4. Build a pipeline of “Dream Jobs”
It’s important to have short term achievable goals but what about the long play? Even if you know your dream company does not have open positions, work on building up your pipeline of contacts in a variety of areas so that you don’t have to scramble when hiring freezes lift.
Perhaps pick the top five relevant people in that business or department and see if you can get connected. Once connected, use this time to understand more about what it takes to work there and get a read on what the culture is really like. Like what you hear? Then sign up for the company’s job alerts to keep you updated.
5. Tap into the “hidden” job market
What you see on job boards such as Indeed, Seek and LinkedIn etc. is said to only be 30% of what is actually in the market. Whilst I’m not suggesting you should give up on job boards, it’s just as, if not more important to also find recruitment firms that specialise in your area of expertise. This will help ensure you’re tapping into the other 70% of roles you might have otherwise missed out on.

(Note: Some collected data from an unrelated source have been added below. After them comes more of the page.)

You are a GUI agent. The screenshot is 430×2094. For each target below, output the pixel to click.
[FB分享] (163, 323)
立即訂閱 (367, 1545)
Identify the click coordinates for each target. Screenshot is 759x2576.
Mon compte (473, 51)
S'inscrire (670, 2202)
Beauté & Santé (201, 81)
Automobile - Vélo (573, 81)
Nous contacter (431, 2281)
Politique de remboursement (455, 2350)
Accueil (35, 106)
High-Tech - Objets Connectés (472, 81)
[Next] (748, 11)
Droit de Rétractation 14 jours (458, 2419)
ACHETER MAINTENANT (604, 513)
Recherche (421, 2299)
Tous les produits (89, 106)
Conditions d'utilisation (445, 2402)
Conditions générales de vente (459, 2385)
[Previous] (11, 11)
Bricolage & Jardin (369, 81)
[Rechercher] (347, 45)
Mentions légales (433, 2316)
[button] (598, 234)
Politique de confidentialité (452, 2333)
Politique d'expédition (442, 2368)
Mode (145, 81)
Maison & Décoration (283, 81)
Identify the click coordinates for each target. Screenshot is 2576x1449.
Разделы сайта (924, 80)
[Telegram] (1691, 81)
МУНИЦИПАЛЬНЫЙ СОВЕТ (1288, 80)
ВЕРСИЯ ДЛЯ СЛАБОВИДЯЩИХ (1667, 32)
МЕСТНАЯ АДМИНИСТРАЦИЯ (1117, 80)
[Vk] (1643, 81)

Throughout my career in executive recuitment and as Managing Director of FT Executive, the majority (I’d say as much as 80%) of roles we fill are through direct approaches to talent within our deep networks. Just like you did when you created a list of “dream” companies, get to know the players in your space and pick a select number that you trust and feel will represent your brand effectivity to the market.
Job seeking during social distancing can be demotivating and cause you to lose your enthusiasm. Easier said than done but try not to let that happen, consider this time to quarantine yourself in your own space and make the best use of your time. Set out your long-term professional goals and define a clear way to achieve them. This will help use up your extra hours and keep you occupied in something that will transform your life so you can reap the positive results in the long run.